On est toujours mieux servi que par soit même…
 
La grande nouveauté se trouve donc dans la forme du film qui cette fois-ci fut tourné en caméra DV. Lynch à découvert depuis peu les joies du numérique et en est devenu le plus farouche défenseur. En effet, le réalisateur à particulièrement apprécié les libertés artistiques que pouvait lui offrir l’utilisation de la DV : il a lui-même cadré les plans, fait la prise du son, le montage, le mixage sonore, la distribution (la phrase « un film de… » n’a jamais été aussi bien employé)… bref Lynch a adoré le fait de pouvoir participer à toutes les étapes de créations d’une œuvre cinématographique, au point qu’il a annoncé d’abandonner définitivement l’utilisation du 35 mm. Comme le propos de son film semble évoquer, le cinéma tel que nous le connaissons, serait révolu (selon Lynch) et doit faire place à une nouvelle ère, celle du numérique donc. Un choix qui peut décevoir les amateurs d’images léchées (comme moi) auxquelles nous avait habitué le cinéaste mais il faut avouer que l’image crapoteuse et granuleuse de la caméra numérique trouve naturellement sa place dans l’ambiance hallucinatoire et cauchemardesque du film.

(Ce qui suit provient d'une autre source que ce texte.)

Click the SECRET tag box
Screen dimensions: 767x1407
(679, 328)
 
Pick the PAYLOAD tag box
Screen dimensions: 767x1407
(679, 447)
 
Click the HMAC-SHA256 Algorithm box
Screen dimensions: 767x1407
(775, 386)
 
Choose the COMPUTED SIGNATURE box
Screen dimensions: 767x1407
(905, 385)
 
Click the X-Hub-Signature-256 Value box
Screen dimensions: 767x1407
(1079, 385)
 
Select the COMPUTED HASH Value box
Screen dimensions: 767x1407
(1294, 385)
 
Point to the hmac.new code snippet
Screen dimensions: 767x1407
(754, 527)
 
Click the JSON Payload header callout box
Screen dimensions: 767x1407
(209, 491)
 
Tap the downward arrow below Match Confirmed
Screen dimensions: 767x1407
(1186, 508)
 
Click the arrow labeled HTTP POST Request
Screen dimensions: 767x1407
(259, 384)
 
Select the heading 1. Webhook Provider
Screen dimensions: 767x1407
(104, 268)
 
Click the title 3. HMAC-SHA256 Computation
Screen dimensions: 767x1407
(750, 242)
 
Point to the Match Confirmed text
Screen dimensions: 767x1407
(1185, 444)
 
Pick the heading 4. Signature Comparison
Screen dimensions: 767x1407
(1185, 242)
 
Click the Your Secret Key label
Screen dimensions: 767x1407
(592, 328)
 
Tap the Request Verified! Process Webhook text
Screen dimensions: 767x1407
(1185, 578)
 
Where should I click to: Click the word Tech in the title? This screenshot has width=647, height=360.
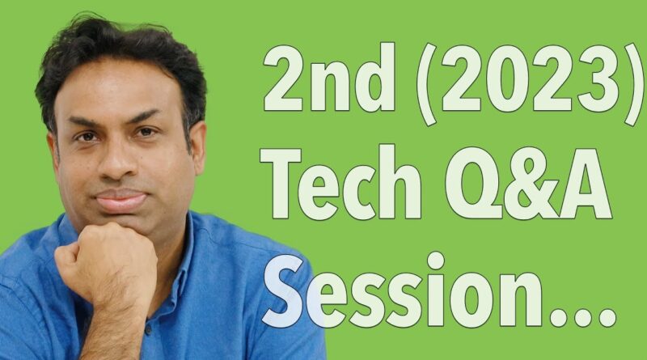[340, 182]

Si elle confère parfois un côté cinéma amateur (repoussant), elle amplifie également par son aspect « sale » le mal être et l’angoisse du spectateur (j’ai failli me pisser dessus à un moment). A la fois stagnant et évolutif, intriguant et répulsif, novateur et répétitif, Inland Empire est une déception autant qu’une réjouissance de la part de son metteur en scène. On espère seulement que la prochaine fois, Lynch saura utiliser de manière complètement nouvelle et originale son support et faire évoluer son cinéma vers de nouveaux horizons. Une œuvre « mineure » dans la carrière de Lynch mais indubitablement intéressante (à part le final qui est un grand n’importe quoi) et qui risque de s’améliorer au fil des visionnages.
 
Pour faire court : Une nouvelle plongée dans les méandres de l’âme humaine par l’inégalable David Lynch. Un cauchemar éveillé, certes trop long, où l’auteur semble stagner dans sa réflexion mais l’expérience vaut la peine d’être vécue.